:: EXTRAIT FOURNI ::
^^^^^^^^
Le gouvernement Chahed plébiscité il y a 2 ans par un suffrage largement majoritaire à l’Assemblée des représentants du peuple (ARP), est actuellement attaqué de toute part par tous ceux qui lui ont signifié leur soutien, attaqué même par ceux de son propre camp. C’est ce qu’on appelle le coup de pied de l’âne…

L’Accord de Carthage, résultat des cogitations du grand manitou de la politique en l’occurrence le président de la république Béji Caid Essebsi, basé sur le consensus et les concessions, était évidemment miné dès le départ et il ne fallait pas être grand clerc pour prévoir l’échec de ce gouvernement malgré l’engagement total et la volonté évidente de son président.

Cet échec était largement prévisible aussi bien dans la forme que dans le fond vu la composition hétéroclite du gouvernement formé par les signataires de l’Accord de Carthage, certains aux antipodes politiques les uns des autres, d’autres ayant des intérêts diamétralement opposés et beaucoup n’ayant aucune envergure ni aucun backgroud pour diriger des ministères.

Un chef du gouvernement pieds et mains liées

Qu’aurait espéré M. Chahed de certains de ses ministres qui lui ont été imposés et dont l’inaction et l’incompétence se sont révélées au grand jour?

L’exemple caricatural est celui du ministre de la Santé, en l’occurrence l’islamiste Imed Hammami, ancien porte-parole d’Ennahdha, novice en politique qui n’a aucune idée des problèmes de la santé, parachute à la tête d’un méga ministère aux problèmes complexes et innombrables qui a vu défiler à sa tête une demi douzaine de ministres qui s’y sont cassé les dents.

D’autres ministres, sans les nommer, sont dans la même situation d’incompétence et d’inaction. Certains parmi eux sont des démissionnaires non démissionnés de leurs partis et jouent la comédie de l’unité gouvernementale.
^^^^^^^^
:: CONSIGNE ::
Recopiez le passage de l'extrait sur le gouvernement Chahed compris entre « Le gouvernement Chahed » et « de son président. », ces deux bornes incluses.

:: SEGMENT DE DONNÉES ::
^^^^^^^^
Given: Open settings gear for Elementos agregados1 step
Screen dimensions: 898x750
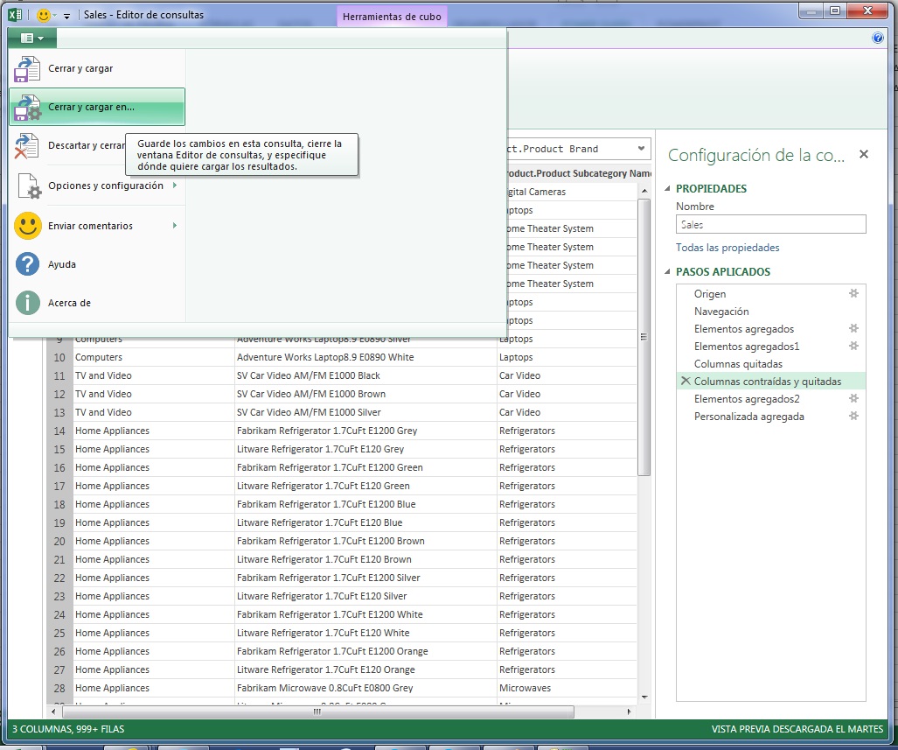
^^^^^^^^
:: RÉPONSE COMPLÈTE ::
Le gouvernement Chahed plébiscité il y a 2 ans par un suffrage largement majoritaire à l’Assemblée des représentants du peuple (ARP), est actuellement attaqué de toute part par tous ceux qui lui ont signifié leur soutien, attaqué même par ceux de son propre camp. C’est ce qu’on appelle le coup de pied de l’âne…

L’Accord de Carthage, résultat des cogitations du grand manitou de la politique en l’occurrence le président de la république Béji Caid Essebsi, basé sur le consensus et les concessions, était évidemment miné dès le départ et il ne fallait pas être grand clerc pour prévoir l’échec de ce gouvernement malgré l’engagement total et la volonté évidente de son président.